但是這樣的困境,並沒有“不斷重複”下去。首先是被我訪問的姆姆們,他們也竭盡所能的用她們慣用的語彙來回答與解釋我想要知道的答案,靠著持續的傻笑與一口口的米酒加咖啡,在我還沒醉倒前,總算有了一些眉目了,或許如同老師所說,藉著她們熟悉的習慣來拉近跟她們的距離,一切就容易多了。更棒的是,在一番努力下,也會有姆姆主動跟我們聊起來,這樣的成果是我們一開始所料想不到的呢!

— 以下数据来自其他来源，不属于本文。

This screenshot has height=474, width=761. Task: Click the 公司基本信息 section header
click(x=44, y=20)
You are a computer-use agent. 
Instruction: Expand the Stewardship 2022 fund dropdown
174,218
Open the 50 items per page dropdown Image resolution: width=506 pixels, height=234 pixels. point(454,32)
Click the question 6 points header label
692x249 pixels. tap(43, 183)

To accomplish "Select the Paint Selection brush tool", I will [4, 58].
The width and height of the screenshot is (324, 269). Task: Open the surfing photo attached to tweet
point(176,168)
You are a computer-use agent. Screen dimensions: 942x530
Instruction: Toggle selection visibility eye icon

再來便是二十八日晚上的檢討會了,這天是我們在山下的女生與要上山體驗的男生們唯一一天可以聚在一起的晚上。想必老師們也看穿了我們的心思,在輪番聽完大家的告解後,我的心上的大石頭已經放下了一半,原來大家都有這樣的想法,而且都試圖在找尋可行的解決方法,果然大家是接受過完整的理論訓練的,想法與默契還真一致呢!在喬老師與蕭老師一番說明與鼓勵之下,我的戰鬥力又提昇了不少,相信大家也一樣!接下來的幾天中,從每天的一些例行活動中,藉者編花環,我們除了學習編花環的技術外,更可以從一些與姆姆的對話中,漸漸得更了解當地的風俗與人情。也藉著欣賞姆姆所繡的傳統服飾,從中得知這些服裝花色與年齡間的關係。雖說只是一點小小的進展,但是像姆姆說我第一次編的花環還不錯時,著實帶給我不小的成就感!

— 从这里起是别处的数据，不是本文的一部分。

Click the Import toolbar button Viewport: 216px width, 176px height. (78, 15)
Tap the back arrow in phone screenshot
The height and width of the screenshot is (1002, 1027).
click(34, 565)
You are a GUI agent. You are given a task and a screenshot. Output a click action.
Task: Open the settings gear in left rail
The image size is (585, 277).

角色的轉換也是另一項所遭遇到的挑戰。課堂上所學到的“雙視角理論”使我們知道在何時該用局外人的視角,而何時又該切換到局內人視角,親身體驗作田野調查的時候,反而會出現那麼一點點的錯亂。因為在融入了姆姆們的生活後,和他們一起編花環,一起聊天時,會不知不覺的忽略該用局外人的角度抑或是局內人的角度來看事情。而在檢討會中,大家的心情抒發與討論,我們這些“局內人”該如何面對以及調整自己的心情呢?並不是每一次田野調查都是像我們這次一樣人數眾多,規模龐大的。當自己獨自面對這些問題與考驗時,是否能屏除自身的情緒,冷靜的面對呢?

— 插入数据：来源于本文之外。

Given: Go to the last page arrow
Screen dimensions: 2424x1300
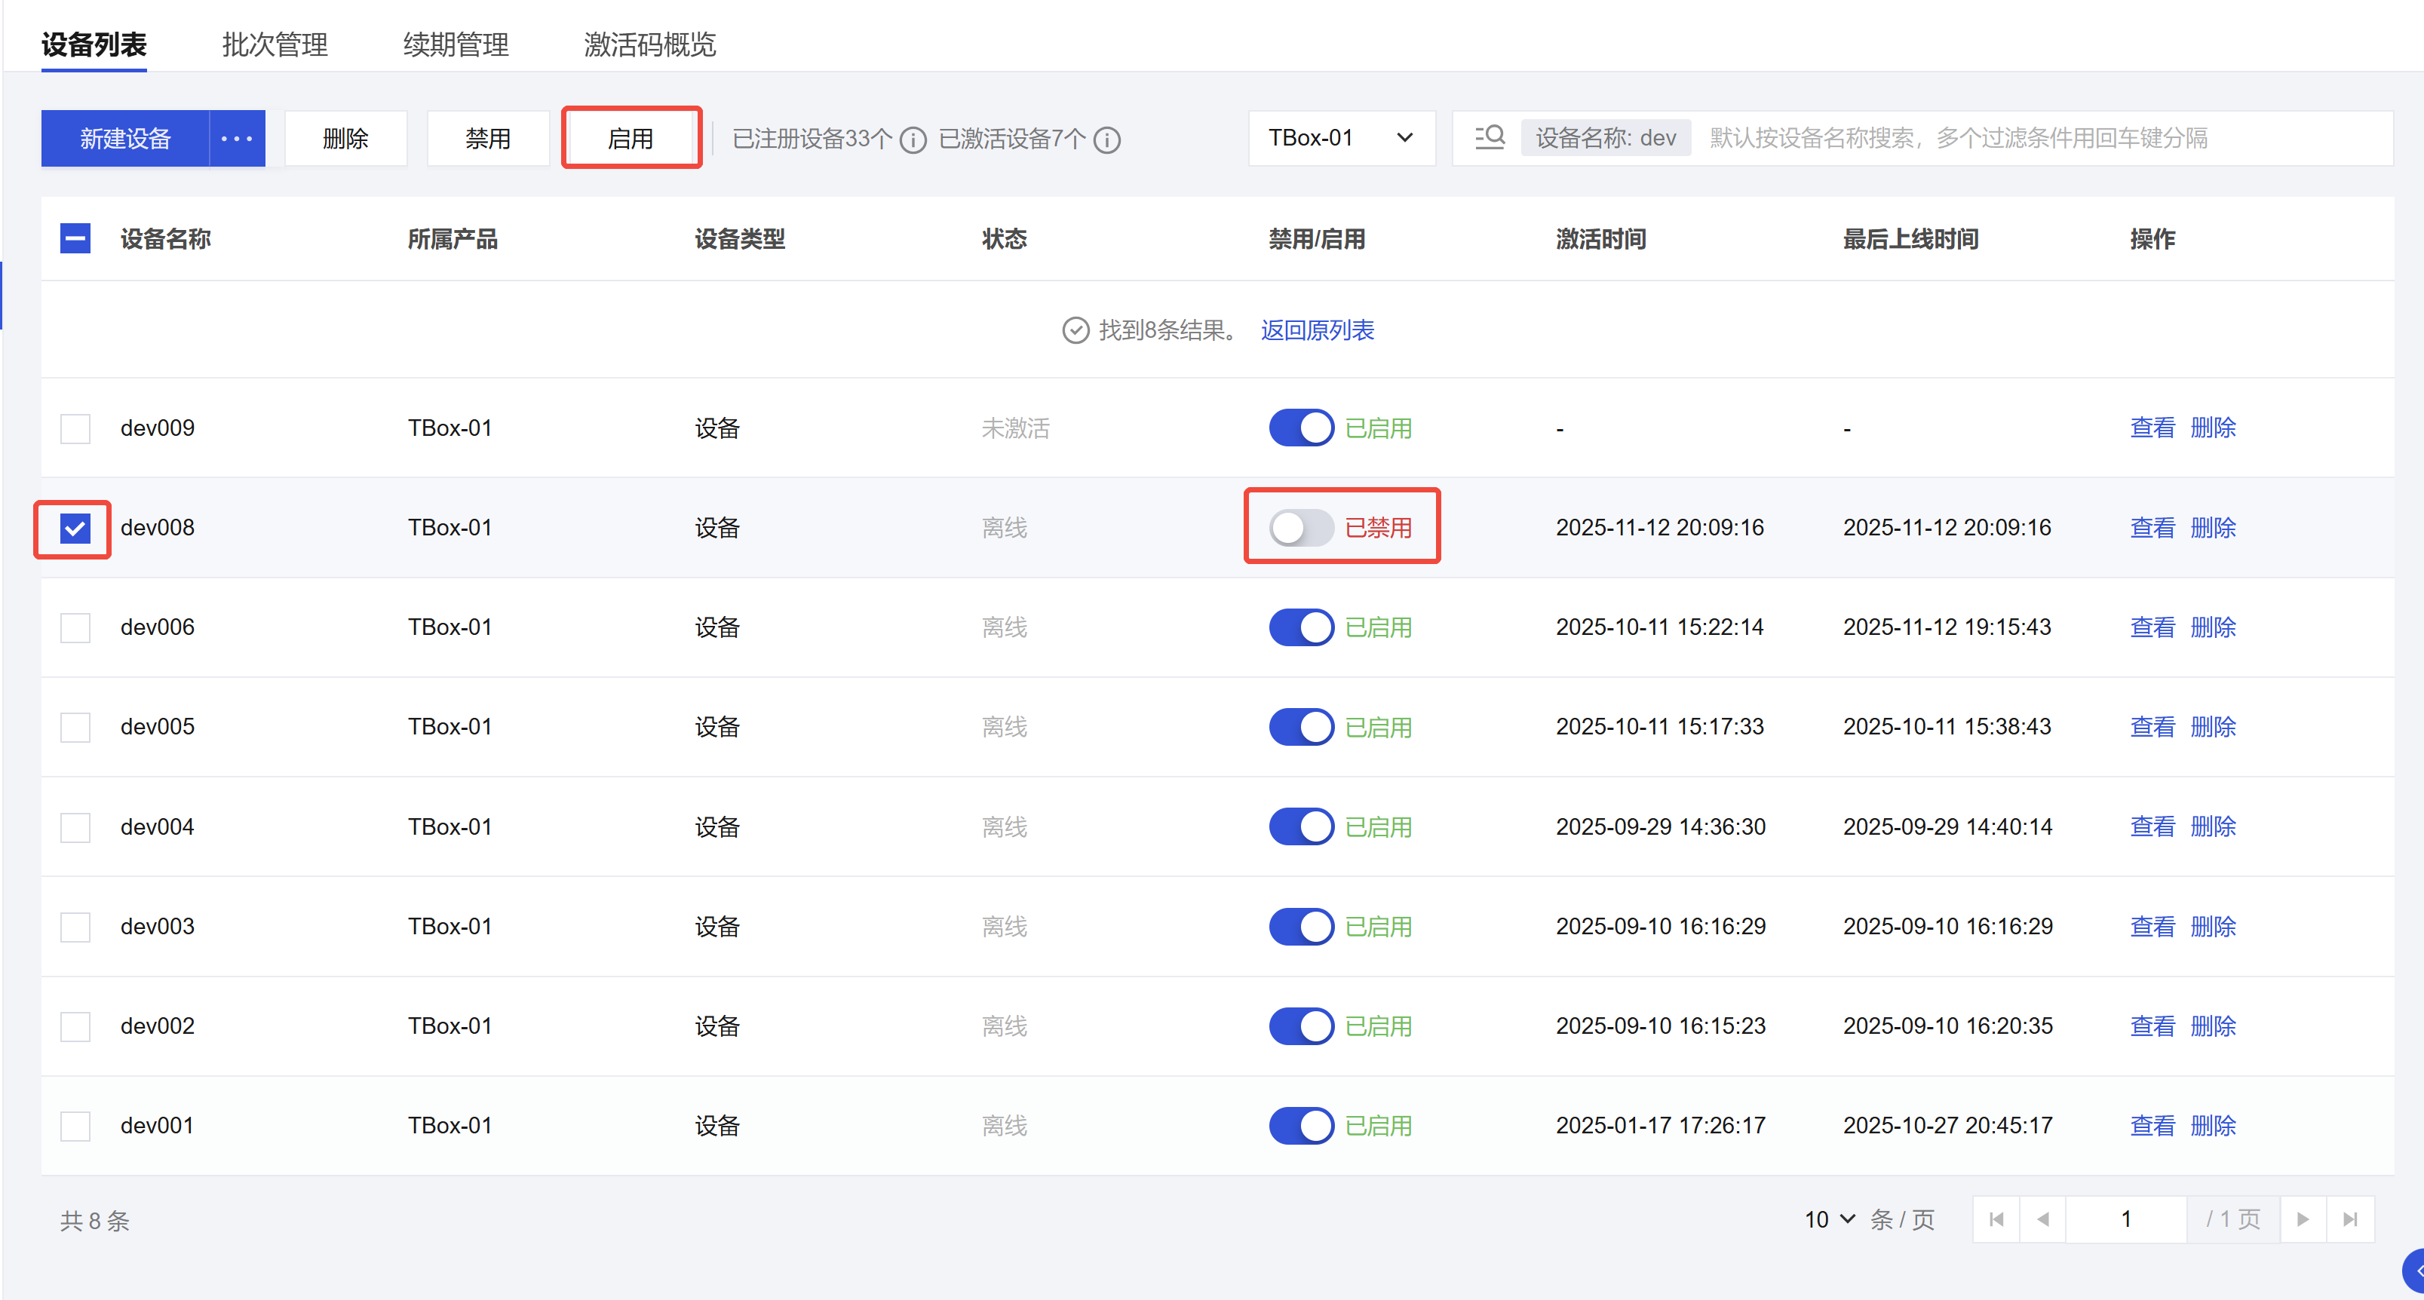Looking at the screenshot, I should click(2350, 1219).
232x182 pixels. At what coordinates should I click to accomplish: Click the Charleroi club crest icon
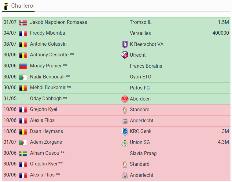[6, 6]
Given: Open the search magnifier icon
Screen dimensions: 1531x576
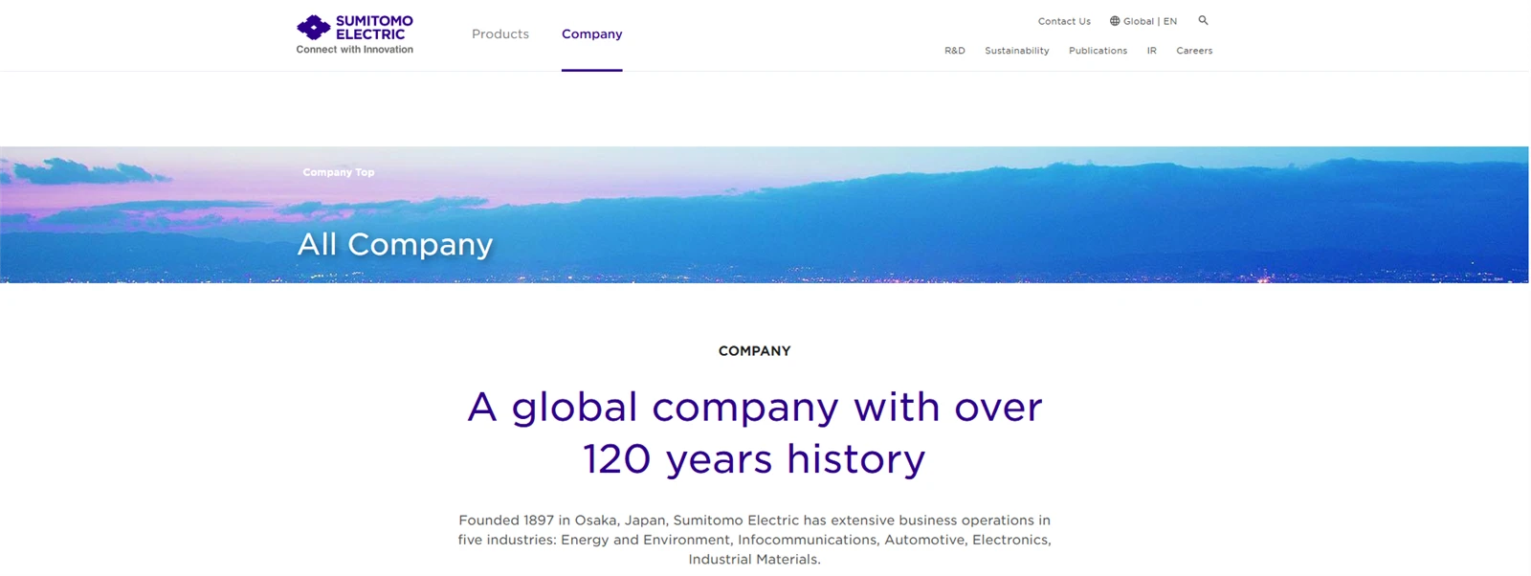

這次田野調查對我來說,我著重的重點不是自己能採集與能了解多少的當地文化,現今已有更多更深入的研究在先了,我將它視為自已能否面對以及勝任未來更多更重要的田野調查的準備與考驗。如同大獵祭對南王村人的意義,這次對卑南大獵祭的田野調查對我來說,也像是一場成年禮。代表著從理論的學習走向實踐的道路,更從局外的觀察到局內實際的感知。這是對自身的得一番檢討,也是更深一層對自己的期許。猶記“First Contact”那部片中不斷出現的歌詞“Always look on the bright side of life.”剛開始我並不了解它的涵義,在看過了奈吉爾•巴利的《天真的人類學家》以及這次的體驗,讓我發現了田野調查是去深入不同文化的生活,去實際感知這些不同的文化,進而去探索這些生活中所蘊含的意義。用更樂觀的心境,更多的準備,更多的好奇心,更多的關注,以及更多的深入且細微的感知,將是未來自我的一項挑戰與目標。